— Task item —
Through the line with "Given: Click the" and starting from the first line, return the records below word for word, with pictures left out.

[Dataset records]
◇ ◇ ◇ ◇ ◇
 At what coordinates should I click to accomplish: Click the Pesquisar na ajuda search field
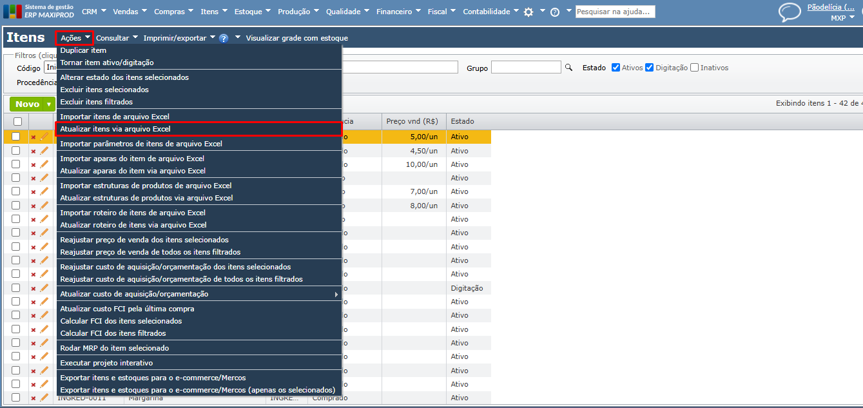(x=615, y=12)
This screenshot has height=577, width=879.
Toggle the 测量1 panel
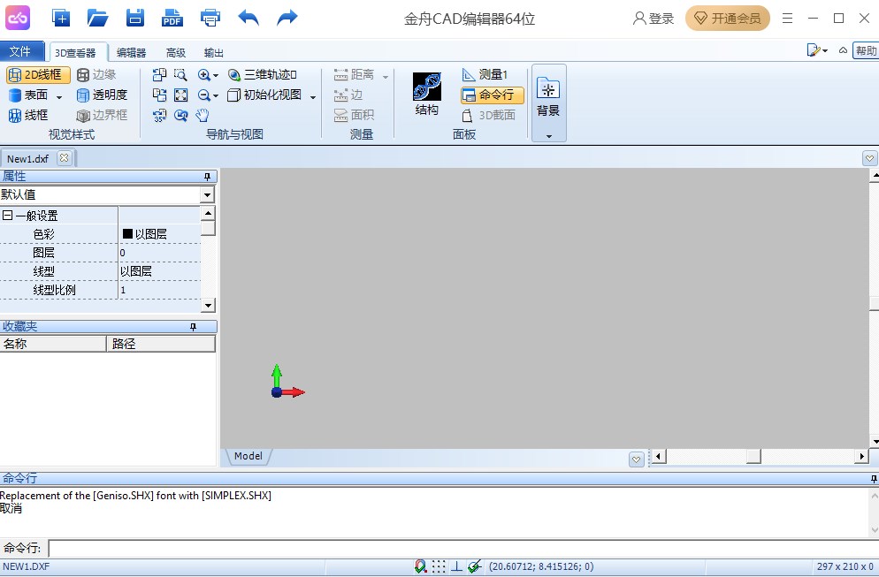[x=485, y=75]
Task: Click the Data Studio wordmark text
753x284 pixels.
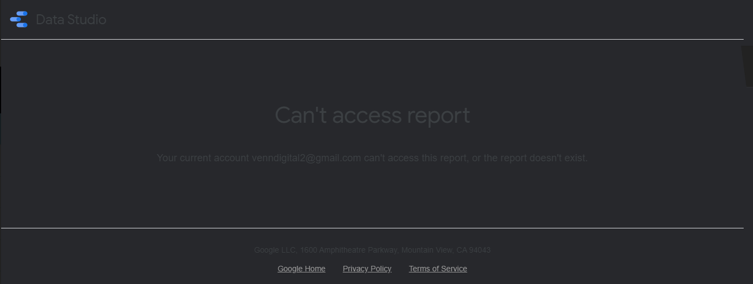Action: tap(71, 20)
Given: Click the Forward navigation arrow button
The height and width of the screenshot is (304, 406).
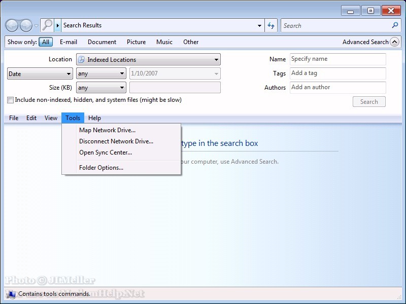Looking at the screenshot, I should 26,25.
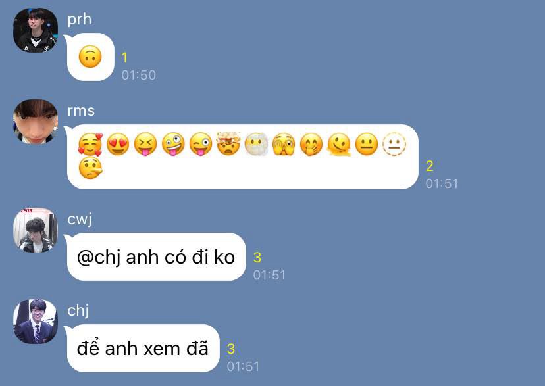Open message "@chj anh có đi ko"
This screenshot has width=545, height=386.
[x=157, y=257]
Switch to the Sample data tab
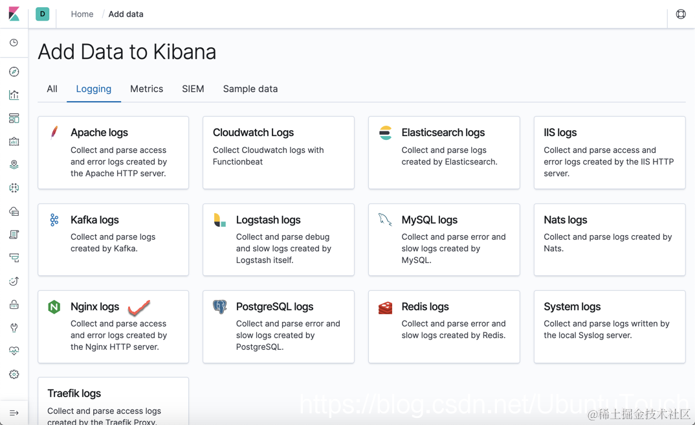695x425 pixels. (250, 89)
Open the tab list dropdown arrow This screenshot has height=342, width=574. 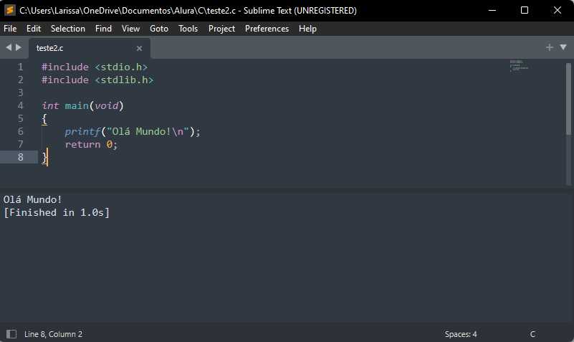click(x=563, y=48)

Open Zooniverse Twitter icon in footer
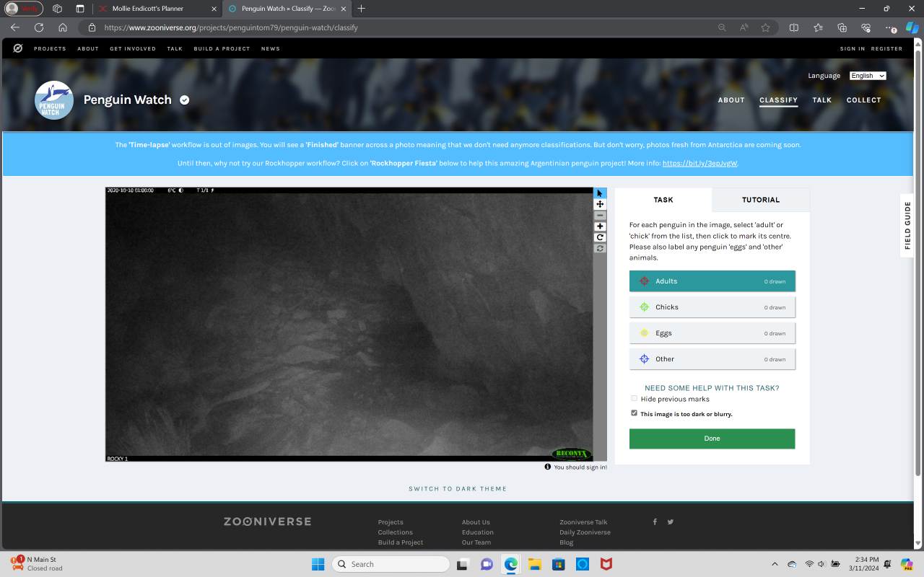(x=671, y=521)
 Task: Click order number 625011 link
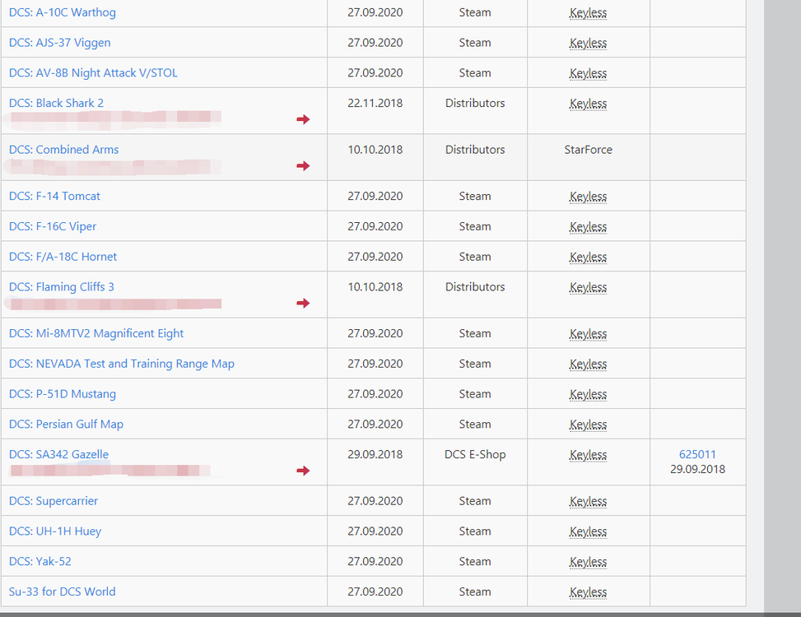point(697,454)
◇ ◇ ◇ ◇ ◇
— Your solution —
 At what coordinates should I click to accomplish: Click the Pesquisar na ajuda search field
(x=615, y=12)
This screenshot has height=577, width=879.
Toggle the 测量1 panel
[x=485, y=75]
Task: Click the Data Studio wordmark text
753x284 pixels.
Action: tap(71, 20)
Given: Click the Forward navigation arrow button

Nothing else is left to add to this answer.